Это пальто я носил довольно долго. В нем было очень тепло, но сдается мне, не потому, что цигейковая подстежка была теплая, а потому что оно было страшно тяжелое, и всякое передвижение в нем было как физическое упражнение, как пробежка с гантелями в руках. Тут в любой мороз вспотеешь.


Но чего удивляться? Построить границу между своим «я» и окружающим миром – это всегда довольно трудная задача. Особенно когда приходится обзаводиться второй кожей.

Но, возможно, это всё дикий психоанализ, то есть мои домыслы и фантазии.

Не в том дело.

А дело в том, что на дяденьке был сильно поношенный кожаный пиджачок из восьмидесятых. Я подумал: вот интересно, где он его тогда взял? В комиссионке или у фарцовщиков? Или какой-нибудь выездной родственник привез из-за границы в подарок, или свой старый отдал, поскольку себе новый купил? То есть достался он ему новеньким, с этикеткой на суровой нитке, или уже ношеным, с какой-нибудь некрасивой царапиной в районе левой манжеты и с обидным запахом чужих подмышек, который приходилось выводить целую неделю, вывешивая этот пиджак в вывернутом виде на балкон и пшикая на подкладку одеколоном?

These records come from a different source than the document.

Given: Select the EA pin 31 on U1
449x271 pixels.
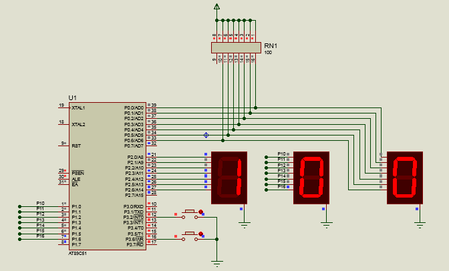Looking at the screenshot, I should click(x=62, y=182).
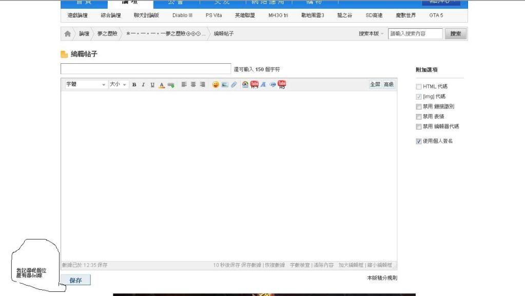525x296 pixels.
Task: Toggle bold formatting in editor toolbar
Action: click(134, 85)
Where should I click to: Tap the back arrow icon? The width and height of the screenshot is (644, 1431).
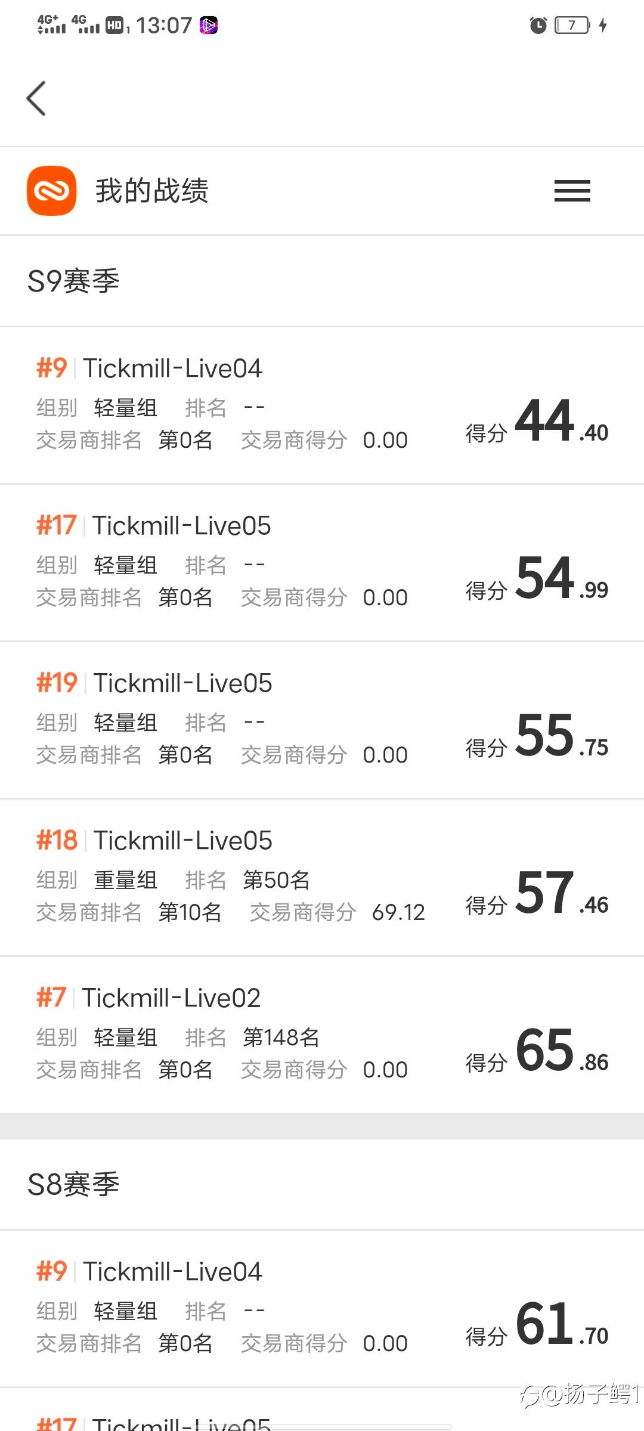[36, 98]
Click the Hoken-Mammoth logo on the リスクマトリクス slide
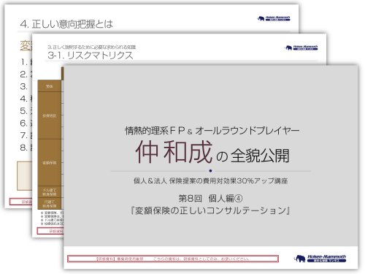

Дяденька сидел настолько напоказ, настолько широко и даже демонстративно раскинувшись на стуле, глядя поверх меня на табло расписания, но при этом явно замечая, что я его рассматриваю, и всем своим видом давая понять, что ему абсолютно наплевать на это и, что если я хоть взглядом намекну – он готов показаться мне хоть в левый профиль, хоть в правый, – что мне показалось: он нарочно так сидит. Специально для меня. Он тоже пил пиво из большого пластикового стакана и жевал какую-то тестяную завертку с зеленью, то ли с сыром, то ли с курицей, которую сейчас называют то итальянском словом «панини», то американским словом «ролл». Он ничего не читал, не ковырялся в мобильнике в отличие от мальчика у окна. Он о чем-то думал, но не напряженно думал, не решал какие-то свои задачи в уме, не рассуждал, как быть и что делать. И уж, конечно, не тосковал. Никакой печали не было на его довольно-таки веселом, легкомысленном круглом лице. Но при этом он думал, и мне показалось, что он думает примерно так же, как другие читают, то есть вспоминает что-то приятное и забавное. А если неприятное или грустное, то всё равно это для него как книга – что-то давно прошедшее, сегодня уже совсем чужое. И вот он листает эту книгу в уме, с пристальным, но не очень-то заинтересованным вниманием. Читает, так сказать, собственные мысли. Жизнь свою, как сказал по сходному поводу Пушкин, но не с отвращением, а так. Просто.